Our Problem Politically: We No Longer Focus On The Greater Good
As I started reading Steve Hanley’s latest article, the first paragraph hit me. “The same insurance companies that are refusing to insure homes in many areas of the US because of climate related risks are doubling down on insuring LNG terminals that will make global heating worse,” he wrote. It triggered a kind of light-bulb moment in me. It just hit me that our core problem politically is we don’t have appropriate oversight for the greater good.
As I got to thinking about it more, I saw some flaws in the idea, but I still think this is really our core problem.
First of all, on the initial thought, yes, it’s ridiculous and horrible that these insurance companies see what’s happening, know what’s happening, and then go and insure fossil fuel companies and projects. However, it immediately made me think that society at large should be well aware of the problems as well and should be overseeing all of this. It’s society, through the self-created role of government, that should be saying, “Hey, we can’t do this anymore. We need to get off of fossil fuels.” Unfortunately, “government” is now a bad word to most people, and it’s very hard to get significant things done on the US government level — and the state level in many states.

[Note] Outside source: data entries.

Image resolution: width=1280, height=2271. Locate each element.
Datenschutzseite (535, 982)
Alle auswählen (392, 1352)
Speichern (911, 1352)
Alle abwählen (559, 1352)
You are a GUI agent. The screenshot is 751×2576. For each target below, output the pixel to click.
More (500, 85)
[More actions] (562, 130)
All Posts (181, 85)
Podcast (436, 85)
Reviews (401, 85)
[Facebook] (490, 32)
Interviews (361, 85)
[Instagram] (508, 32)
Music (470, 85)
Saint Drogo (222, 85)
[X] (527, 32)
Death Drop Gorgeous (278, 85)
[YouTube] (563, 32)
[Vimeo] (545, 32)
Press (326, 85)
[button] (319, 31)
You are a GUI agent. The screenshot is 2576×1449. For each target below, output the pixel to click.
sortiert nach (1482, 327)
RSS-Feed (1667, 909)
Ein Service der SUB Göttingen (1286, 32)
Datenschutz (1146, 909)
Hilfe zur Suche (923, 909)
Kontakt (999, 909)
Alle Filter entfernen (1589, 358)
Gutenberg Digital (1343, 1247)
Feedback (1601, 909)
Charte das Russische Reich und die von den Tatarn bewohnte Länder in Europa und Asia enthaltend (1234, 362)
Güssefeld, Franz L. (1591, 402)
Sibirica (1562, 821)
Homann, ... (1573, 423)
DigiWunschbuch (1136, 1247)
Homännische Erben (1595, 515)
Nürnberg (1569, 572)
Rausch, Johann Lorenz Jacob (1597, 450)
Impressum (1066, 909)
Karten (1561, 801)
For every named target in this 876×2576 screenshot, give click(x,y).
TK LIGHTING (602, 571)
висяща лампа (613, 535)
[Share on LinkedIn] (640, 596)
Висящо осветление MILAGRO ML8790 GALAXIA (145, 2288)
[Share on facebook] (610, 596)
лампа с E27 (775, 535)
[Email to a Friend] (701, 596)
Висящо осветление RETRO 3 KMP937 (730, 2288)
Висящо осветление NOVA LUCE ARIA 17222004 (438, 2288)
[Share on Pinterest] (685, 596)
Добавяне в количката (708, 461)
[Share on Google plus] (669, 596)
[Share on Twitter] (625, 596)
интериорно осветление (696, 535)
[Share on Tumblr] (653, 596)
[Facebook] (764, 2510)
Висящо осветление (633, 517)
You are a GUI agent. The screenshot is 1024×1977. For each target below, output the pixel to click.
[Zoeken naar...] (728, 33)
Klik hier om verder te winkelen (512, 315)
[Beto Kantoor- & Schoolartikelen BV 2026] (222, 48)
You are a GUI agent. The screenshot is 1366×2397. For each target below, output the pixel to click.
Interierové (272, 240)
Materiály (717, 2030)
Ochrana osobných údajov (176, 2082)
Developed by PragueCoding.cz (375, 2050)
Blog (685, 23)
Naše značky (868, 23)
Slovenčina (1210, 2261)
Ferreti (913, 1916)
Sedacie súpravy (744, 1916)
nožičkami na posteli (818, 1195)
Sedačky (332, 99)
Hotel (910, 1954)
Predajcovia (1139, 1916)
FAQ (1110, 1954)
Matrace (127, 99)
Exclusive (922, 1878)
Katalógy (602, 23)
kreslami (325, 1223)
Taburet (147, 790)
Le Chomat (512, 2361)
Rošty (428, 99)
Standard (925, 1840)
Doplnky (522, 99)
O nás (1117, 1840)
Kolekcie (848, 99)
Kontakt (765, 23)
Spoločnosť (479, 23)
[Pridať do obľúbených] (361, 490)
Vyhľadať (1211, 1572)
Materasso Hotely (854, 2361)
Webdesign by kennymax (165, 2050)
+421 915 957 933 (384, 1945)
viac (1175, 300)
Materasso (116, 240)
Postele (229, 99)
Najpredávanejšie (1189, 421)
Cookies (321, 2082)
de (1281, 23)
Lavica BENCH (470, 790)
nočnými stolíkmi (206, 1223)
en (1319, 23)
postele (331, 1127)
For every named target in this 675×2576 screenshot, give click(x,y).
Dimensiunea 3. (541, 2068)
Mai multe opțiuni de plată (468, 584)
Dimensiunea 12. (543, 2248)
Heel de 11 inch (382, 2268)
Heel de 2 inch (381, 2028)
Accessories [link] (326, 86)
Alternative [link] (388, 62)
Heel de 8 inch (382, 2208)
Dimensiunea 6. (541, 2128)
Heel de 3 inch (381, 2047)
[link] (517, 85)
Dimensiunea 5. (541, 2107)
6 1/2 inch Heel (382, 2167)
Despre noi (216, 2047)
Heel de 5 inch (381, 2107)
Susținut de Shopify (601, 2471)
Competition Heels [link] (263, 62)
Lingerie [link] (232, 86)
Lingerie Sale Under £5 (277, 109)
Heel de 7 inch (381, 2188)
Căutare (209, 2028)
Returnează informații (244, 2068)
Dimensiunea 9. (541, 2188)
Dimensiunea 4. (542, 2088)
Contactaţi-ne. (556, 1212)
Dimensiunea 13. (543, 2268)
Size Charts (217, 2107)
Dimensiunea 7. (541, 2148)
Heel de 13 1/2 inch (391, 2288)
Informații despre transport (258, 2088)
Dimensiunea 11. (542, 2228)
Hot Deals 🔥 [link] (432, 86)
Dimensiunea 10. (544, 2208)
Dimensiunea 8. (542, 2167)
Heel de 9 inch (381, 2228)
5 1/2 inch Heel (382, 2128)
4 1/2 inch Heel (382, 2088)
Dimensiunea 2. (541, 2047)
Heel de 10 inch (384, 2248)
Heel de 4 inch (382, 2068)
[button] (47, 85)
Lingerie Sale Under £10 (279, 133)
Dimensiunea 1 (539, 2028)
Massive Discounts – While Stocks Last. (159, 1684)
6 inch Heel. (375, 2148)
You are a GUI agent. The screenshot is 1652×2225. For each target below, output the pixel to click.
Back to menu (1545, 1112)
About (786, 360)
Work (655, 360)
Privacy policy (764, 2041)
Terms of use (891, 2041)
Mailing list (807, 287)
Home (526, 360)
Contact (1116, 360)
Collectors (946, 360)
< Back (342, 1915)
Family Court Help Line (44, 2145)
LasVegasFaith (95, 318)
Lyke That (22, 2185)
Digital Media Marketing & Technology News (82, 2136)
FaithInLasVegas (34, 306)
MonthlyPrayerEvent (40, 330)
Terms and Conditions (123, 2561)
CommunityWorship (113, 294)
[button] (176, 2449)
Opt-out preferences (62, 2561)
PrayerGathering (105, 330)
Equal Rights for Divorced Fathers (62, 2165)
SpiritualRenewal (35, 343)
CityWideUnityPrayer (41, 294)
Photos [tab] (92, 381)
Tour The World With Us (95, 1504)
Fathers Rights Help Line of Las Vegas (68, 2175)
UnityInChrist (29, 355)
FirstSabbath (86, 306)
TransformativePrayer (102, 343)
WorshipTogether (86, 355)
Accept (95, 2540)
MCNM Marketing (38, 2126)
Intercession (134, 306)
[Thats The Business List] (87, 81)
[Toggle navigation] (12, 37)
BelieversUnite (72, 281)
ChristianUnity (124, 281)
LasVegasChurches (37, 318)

More broadly, it just seems that we’ve gotten less and less concerned about the greater good, and more and more selfish. Maybe that’s how it’s always been, but it feels like this has gotten worse. For some reason, I thought about the movie It’s a Wonderful Life. Clearly, that move was made out of a concern that we as a society were losing touch with the greater good, with helping everyone, not just selfishly looking out for our own bank account. However, I feel like that movie couldn’t even be made today. People would trash it as commie, as left-wing woke nonsense. People would not find the message so compelling that we should be looking out for each other much more than we do. We have become so obsessed with “getting what’s ours,” and society as a whole is suffering as a result.
Yes, there are many people working tirelessly every day to try to protect the world from climate collapse, to try to lift up the base of society and help people in the lower classes. There are many people in politics who are trying to help society at large — on both sides of the aisle even, just with different ideologies. However, for the most part, it’s again about getting what’s ours and climbing the ladder of power, reputation, and wealth.
Again, that’s surely how it’s always been to some extent, but it feels like the pendulum has swung far too far in the direction of selfishness and greed. When I think back on the WWII era, on the Civil Rights Movement, on creation of the United States, on the women’s suffrage movement, on the oil crisis of the 1970s, I think about how much of the US population worked together for the greater good — to help others and to help society at large.
Now, how much of US political discourse is simply fear and scapegoating of immigrants (as if this whole country isn’t a country of immigrants, and as if immigration doesn’t help our economy), belittling and bullying of “weird others,” just wanting tax cuts while the core of the country rots and crumbles? How much of political discourse is “how do we help each other?#8221;
How do we actually help society as a whole? That should be the starting point, the common-ground question that we start these discussions from. But it’s not. The starting point seems to be, “What’s in it for me?#8221; Perhaps we need to work more on making sure we are on the same starting point.